La Guardia di Finanza di Agropoli, nel corso di una complessa attività di indagine coordinata dalla Procura della Repubblica presso il Tribunale di Salerno, ha controllato un gruppo di società operanti tra Capaccio, la Piana del Sele ed il Vallo di Diano nel settore della commercializzazione di latte fresco e della realizzazione di opere edili per il montaggio di macchinari ed impianti, collegate anche a soggetti economici operanti nelle Provincie di Pisa, Brescia, Caserta e Potenza.
Sono state eseguite perquisizioni in Campania ed in Basilicata, che hanno portato al sequestro di una notevole quantità di documentazione, sottoposta a controllo da parte degli operanti. Effettuate anche verifiche fiscali nei confronti di diverse società coinvolte. Le indagini in corso da circa due anni, hanno consentito di scoprire un giro di fatture false, relative ad operazioni in realtà mai avvenute, per un importo di circa 28 milioni di euro, I.V.A. per circa 5 milioni di euro ed IRAP per quasi 1 milione e mezzo di euro.
I soggetti economici compiacenti che avevano emesso le fatture fittizie evitavano di incorrere nel pagamento delle imposte in due diversi modi: omettendo di presentare la dichiarazione fiscale ovvero bilanciando i maggiori ricavi fittizi con altrettanti costi inesistenti mediante l’utilizzo di altre fatture false emesse da ulteriori imprese compiacenti.
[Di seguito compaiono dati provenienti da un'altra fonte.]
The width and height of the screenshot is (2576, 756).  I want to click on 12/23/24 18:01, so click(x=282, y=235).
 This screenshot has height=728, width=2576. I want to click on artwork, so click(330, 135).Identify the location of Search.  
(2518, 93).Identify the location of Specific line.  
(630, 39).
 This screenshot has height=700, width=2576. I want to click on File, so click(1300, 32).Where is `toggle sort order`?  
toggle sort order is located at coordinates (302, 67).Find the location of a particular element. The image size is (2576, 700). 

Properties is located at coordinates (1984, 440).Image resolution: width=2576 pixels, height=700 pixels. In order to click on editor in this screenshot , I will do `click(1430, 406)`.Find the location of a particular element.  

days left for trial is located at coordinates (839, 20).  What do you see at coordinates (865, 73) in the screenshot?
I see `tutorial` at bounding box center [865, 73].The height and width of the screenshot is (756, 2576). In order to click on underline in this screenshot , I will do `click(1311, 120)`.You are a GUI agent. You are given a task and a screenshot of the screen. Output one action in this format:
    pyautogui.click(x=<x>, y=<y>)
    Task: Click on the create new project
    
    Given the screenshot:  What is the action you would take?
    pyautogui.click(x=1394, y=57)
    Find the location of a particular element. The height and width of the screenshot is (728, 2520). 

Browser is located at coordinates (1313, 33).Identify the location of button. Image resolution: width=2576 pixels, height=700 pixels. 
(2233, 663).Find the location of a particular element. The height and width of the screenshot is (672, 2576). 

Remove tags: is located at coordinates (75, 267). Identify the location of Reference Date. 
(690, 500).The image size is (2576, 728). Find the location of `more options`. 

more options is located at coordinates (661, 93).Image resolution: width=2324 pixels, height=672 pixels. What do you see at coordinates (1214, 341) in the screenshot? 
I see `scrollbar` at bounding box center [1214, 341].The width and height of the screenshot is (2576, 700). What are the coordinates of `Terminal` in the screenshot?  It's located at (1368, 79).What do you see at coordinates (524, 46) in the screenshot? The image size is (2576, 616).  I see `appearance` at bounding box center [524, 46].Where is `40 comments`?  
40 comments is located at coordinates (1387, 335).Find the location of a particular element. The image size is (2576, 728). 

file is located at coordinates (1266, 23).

Gli investigatori hanno accertato, inoltre, che in un caso le fatture false dovevano servire anche ad ottenere agevolazioni finanziarie per oltre 30 milioni di euro riconducilbili alla categoria dei cosiddetti fondi strutturali (legge n. 488/92), tentativo sventato dall’intervento dei finanzieri che hanno bloccato la percezione del finanziamento. Complessivamente sono state denunciate all’autorità giudiziaria 25 persone responsabili ed i controlli hanno riguardato 17 imprese.
La Piana del Sele e la provincia di Salerno non sono nuove a tali forme di attività illecita, ma il particolare settore è tenuto sotto costante monitoraggio dai reparti della Guardia di Finanza, rientrando tra i compiti istituzionali del corpo.